EXERCISE REQUIREMENTS:
1. Reproduce the chai cake recipe verbatim, from "1 teaspoon (5g)" to "not piping hot.".
2. Write the next portion of the brown butter chai cake recipe, picking up after its last line.

TEXT SECTION:
Brown Butter Chai Cake

10 servings


20 minutes

active time

1 hour

total time


1/2 cup (1 stick, 115g) unsalted butter, browned

1/2 cup (90 g) coconut sugar

1/4 cup (60g) brown sugar

2 teaspoons (8g) vanilla extract

2 eggs

1/2 cup (110g) chai concentrate

2/3 cup (160g) whole milk

1 1/2 cups (200g) all-purpose flour

2 teaspoons (8g) baking powder

1 teaspoon (1g) salt

1 teaspoon (4g) cinnamon

1/2 teaspoon (2g) nutmeg

1/2 teaspoon (2g) cloves

1/3 cup (80g) heavy cream

1/2 cup (1 stick, 115g) unsalted butter, softened

1/2 teaspoon (2g) vanilla extract

Pinch of cinnamon

Pinch of cloves

Pinch of nutmeg

1 teaspoon (5g) chai concentrate

1 3/4 - 2 cups (224g-250g) powdered sugar


Step 1

In a saucepan, brown the butter and let it cool until it's warm but not piping hot.

COLLECTED DATA:
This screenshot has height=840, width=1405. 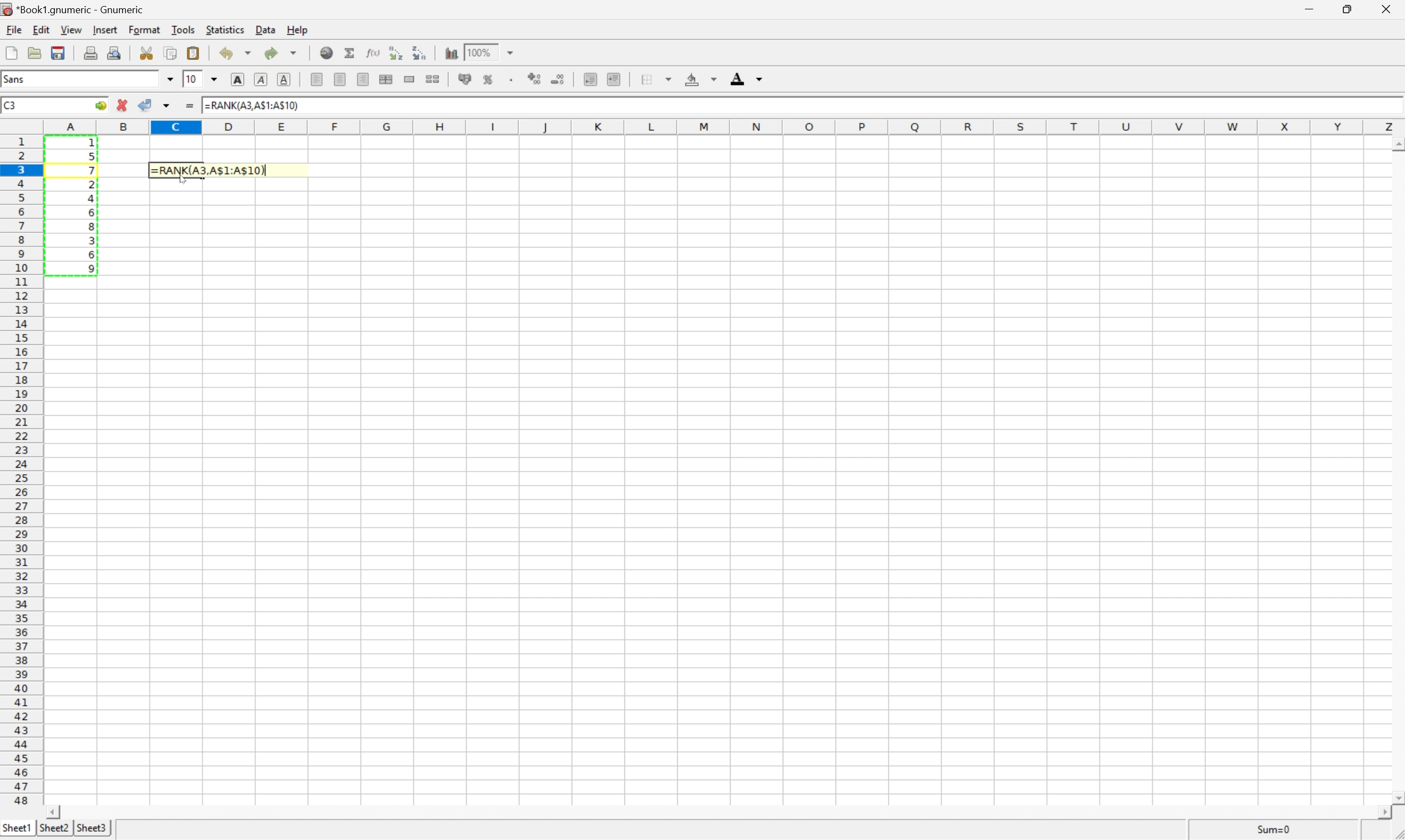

OUTPUTS BY TASK:
1.
1 teaspoon (5g) chai concentrate

1 3/4 - 2 cups (224g-250g) powdered sugar


Step 1

In a saucepan, brown the butter and let it cool until it's warm but not piping hot.

2.
Step 2

Preheat the oven to 350°F.

Step 3

In a bowl, cream together the brown butter, coconut sugar, and dark brown sugar.

Step 4

Mix in the eggs and vanilla extract.

Step 5

In a separate bowl, whisk together the flour, baking powder, salt, cinnamon, nutmeg, and cloves.

Step 6

In a liquid measuring bowl, combine the chai concentrate and milk.

Step 7

Add half of the chai mixture to the sugar mixture and slowly combine. Add half of the flour mixture as well. Repeat with the remaining chai mixture and flour mixture.

Step 8

Pour the batter into a cake pan and bake for around 35-40 minutes or until a toothpick inserted into the center comes out clean.

Step 9

While the cake cools, make the chai spiced whipped cream frosting.

Step 10

In a bowl, whip together softened butter, heavy cream, vanilla extract, spices, chai concentrate, and powdered sugar until you achieve the desired frosting consistency.

Step 11

Allow the cake to cool completely before frosting.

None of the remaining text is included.